* Task details *
How do the records below read from their first line through the line containing "Crossbows [button] (309, 120)"? Write those lines out exactly.

Stored records:
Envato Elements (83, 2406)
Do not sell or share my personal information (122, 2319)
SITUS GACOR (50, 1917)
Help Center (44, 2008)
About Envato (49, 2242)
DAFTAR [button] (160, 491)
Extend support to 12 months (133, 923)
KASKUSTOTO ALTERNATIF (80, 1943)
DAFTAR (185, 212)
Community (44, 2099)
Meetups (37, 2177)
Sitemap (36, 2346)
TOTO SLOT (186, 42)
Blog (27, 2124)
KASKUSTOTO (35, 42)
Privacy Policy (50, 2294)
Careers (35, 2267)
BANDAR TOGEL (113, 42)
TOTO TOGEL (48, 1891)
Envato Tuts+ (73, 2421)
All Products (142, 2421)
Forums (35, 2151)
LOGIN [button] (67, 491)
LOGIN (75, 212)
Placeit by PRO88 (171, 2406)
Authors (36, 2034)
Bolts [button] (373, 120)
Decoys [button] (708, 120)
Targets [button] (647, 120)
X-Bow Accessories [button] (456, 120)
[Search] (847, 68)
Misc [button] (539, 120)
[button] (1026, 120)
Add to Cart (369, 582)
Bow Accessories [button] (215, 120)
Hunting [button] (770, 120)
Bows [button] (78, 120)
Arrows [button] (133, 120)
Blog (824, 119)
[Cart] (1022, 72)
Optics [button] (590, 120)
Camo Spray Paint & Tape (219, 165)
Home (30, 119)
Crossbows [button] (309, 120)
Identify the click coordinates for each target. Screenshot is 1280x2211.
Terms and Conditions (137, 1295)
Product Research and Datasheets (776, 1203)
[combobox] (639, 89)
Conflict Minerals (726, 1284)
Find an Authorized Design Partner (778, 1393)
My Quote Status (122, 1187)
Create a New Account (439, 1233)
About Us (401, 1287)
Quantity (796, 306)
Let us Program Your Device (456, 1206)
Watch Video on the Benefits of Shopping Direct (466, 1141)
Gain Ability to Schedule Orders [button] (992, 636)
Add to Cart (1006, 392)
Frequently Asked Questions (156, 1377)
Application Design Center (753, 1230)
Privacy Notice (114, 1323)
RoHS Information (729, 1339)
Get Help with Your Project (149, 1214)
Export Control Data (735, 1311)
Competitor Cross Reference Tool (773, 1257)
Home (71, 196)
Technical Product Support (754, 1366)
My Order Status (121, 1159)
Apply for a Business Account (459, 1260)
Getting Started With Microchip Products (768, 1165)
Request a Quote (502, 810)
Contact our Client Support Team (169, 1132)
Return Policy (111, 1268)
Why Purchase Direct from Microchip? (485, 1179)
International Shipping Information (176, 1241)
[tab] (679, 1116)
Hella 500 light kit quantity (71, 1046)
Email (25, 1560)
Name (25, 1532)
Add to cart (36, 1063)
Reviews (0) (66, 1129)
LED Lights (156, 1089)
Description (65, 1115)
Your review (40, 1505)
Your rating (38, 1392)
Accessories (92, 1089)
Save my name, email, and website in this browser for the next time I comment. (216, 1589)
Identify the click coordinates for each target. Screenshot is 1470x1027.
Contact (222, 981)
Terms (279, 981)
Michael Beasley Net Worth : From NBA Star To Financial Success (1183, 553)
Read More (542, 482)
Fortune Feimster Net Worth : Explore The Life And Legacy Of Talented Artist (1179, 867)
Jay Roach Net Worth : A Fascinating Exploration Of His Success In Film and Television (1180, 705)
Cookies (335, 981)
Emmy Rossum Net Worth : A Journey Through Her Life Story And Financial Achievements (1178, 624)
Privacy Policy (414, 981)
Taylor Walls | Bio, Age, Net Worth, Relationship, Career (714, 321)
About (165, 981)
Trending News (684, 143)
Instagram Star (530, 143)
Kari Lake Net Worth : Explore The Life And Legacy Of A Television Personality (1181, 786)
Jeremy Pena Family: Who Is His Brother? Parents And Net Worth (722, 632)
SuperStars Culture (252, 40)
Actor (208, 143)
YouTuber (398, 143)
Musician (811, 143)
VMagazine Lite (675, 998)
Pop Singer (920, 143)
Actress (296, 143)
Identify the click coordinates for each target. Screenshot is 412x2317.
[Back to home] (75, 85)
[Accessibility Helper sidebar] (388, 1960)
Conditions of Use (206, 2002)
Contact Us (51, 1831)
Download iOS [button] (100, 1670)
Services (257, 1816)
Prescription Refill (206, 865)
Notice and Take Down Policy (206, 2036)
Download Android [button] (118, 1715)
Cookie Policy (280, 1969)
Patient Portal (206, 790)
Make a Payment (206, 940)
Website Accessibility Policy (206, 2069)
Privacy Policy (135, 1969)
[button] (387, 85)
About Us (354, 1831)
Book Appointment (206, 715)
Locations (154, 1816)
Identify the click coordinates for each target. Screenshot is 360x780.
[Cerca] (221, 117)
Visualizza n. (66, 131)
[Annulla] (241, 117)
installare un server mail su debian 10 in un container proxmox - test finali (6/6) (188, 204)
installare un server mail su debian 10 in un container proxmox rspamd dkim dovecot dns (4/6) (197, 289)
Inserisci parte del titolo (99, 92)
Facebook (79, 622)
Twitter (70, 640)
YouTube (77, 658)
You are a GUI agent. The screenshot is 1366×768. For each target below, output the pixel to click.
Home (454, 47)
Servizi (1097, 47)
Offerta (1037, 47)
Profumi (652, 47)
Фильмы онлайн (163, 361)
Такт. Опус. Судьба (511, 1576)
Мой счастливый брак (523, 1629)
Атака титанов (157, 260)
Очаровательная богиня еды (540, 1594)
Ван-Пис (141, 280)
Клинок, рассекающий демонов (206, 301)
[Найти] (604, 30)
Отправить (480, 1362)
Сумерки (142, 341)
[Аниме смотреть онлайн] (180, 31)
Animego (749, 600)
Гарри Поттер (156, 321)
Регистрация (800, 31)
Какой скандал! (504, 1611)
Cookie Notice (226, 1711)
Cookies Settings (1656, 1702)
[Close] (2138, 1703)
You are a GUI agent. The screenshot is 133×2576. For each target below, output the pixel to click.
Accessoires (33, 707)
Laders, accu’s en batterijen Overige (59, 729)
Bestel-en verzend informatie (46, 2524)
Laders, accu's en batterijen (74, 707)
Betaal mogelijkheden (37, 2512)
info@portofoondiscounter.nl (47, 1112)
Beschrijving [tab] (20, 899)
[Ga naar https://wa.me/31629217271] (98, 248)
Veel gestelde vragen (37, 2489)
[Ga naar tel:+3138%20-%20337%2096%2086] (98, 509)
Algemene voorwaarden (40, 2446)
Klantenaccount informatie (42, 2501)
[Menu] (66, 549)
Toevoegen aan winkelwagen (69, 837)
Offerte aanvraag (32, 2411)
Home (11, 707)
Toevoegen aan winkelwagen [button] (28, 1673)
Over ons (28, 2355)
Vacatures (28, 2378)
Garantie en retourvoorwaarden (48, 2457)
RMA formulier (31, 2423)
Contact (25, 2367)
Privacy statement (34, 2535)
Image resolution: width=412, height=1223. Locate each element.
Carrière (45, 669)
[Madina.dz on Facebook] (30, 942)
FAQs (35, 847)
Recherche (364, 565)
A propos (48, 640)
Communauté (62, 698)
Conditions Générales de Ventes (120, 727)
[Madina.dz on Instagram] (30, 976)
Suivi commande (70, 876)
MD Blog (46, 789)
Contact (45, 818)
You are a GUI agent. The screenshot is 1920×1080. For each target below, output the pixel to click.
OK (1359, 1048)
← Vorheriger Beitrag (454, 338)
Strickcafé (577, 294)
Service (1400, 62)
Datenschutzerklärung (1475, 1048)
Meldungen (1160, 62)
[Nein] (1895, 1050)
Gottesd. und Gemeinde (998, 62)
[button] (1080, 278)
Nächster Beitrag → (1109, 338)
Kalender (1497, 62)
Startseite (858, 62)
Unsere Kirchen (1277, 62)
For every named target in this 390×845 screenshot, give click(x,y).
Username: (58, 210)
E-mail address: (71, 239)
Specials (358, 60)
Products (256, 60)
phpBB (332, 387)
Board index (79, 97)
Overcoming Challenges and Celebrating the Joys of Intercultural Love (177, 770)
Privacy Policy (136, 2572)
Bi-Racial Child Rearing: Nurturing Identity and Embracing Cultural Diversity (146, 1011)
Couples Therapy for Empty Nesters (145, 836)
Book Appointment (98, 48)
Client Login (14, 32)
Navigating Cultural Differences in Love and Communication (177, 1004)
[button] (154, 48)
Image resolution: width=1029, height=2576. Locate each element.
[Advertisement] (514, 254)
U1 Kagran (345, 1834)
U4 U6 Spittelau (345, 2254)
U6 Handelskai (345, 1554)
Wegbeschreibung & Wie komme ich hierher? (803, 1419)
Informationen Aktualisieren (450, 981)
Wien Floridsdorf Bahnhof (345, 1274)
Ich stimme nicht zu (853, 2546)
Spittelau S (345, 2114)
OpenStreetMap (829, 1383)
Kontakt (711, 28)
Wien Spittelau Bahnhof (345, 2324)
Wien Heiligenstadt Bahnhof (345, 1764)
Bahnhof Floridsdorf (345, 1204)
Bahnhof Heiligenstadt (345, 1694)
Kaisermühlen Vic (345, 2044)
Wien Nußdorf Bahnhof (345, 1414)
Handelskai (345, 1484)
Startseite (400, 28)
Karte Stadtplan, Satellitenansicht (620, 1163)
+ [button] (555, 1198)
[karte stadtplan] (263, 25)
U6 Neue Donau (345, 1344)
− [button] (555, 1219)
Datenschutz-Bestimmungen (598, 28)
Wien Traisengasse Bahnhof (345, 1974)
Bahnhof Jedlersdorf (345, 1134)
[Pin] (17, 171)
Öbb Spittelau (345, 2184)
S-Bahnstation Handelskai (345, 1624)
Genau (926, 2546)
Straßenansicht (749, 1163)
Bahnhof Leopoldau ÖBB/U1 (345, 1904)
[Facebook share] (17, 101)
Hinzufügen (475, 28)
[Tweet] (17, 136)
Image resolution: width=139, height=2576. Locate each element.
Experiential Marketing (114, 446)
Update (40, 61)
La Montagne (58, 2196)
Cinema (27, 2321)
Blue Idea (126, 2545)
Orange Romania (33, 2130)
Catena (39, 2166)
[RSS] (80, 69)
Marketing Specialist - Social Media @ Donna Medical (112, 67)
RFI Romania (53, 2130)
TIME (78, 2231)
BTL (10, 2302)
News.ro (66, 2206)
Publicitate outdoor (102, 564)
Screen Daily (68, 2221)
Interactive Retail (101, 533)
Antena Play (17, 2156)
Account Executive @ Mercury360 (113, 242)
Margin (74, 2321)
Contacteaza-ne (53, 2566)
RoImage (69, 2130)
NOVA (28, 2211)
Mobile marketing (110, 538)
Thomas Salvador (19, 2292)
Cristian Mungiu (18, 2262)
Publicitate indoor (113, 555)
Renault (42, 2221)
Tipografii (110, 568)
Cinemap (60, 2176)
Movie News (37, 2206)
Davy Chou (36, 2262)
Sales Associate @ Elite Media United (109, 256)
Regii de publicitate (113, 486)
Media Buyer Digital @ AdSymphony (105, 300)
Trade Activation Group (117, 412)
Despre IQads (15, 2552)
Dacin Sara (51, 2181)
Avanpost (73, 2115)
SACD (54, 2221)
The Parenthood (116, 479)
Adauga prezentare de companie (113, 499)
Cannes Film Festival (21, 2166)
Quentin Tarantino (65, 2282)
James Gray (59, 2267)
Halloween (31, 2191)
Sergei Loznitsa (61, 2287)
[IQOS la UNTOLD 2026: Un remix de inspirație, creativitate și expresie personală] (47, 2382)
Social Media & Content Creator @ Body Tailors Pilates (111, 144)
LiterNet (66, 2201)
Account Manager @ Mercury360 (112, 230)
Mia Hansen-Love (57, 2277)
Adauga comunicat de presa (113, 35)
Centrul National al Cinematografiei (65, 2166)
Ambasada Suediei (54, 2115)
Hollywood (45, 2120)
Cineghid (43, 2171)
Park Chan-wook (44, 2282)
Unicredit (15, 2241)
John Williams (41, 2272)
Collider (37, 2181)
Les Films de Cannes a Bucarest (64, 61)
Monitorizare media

* Task output *
Envato Elements (83, 2406)
Do not sell or share my personal information (122, 2319)
SITUS GACOR (50, 1917)
Help Center (44, 2008)
About Envato (49, 2242)
DAFTAR [button] (160, 491)
Extend support to 12 months (133, 923)
KASKUSTOTO ALTERNATIF (80, 1943)
DAFTAR (185, 212)
Community (44, 2099)
Meetups (37, 2177)
Sitemap (36, 2346)
TOTO SLOT (186, 42)
Blog (27, 2124)
KASKUSTOTO (35, 42)
Privacy Policy (50, 2294)
Careers (35, 2267)
BANDAR TOGEL (113, 42)
TOTO TOGEL (48, 1891)
Envato Tuts+ (73, 2421)
All Products (142, 2421)
Forums (35, 2151)
LOGIN [button] (67, 491)
LOGIN (75, 212)
Placeit by PRO88 (171, 2406)
Authors (36, 2034)
Bolts [button] (373, 120)
Decoys [button] (708, 120)
Targets [button] (647, 120)
X-Bow Accessories [button] (456, 120)
[Search] (847, 68)
Misc [button] (539, 120)
[button] (1026, 120)
Add to Cart (369, 582)
Bow Accessories [button] (215, 120)
Hunting [button] (770, 120)
Bows [button] (78, 120)
Arrows [button] (133, 120)
Blog (824, 119)
[Cart] (1022, 72)
Optics [button] (590, 120)
Camo Spray Paint & Tape (219, 165)
Home (30, 119)
Crossbows [button] (309, 120)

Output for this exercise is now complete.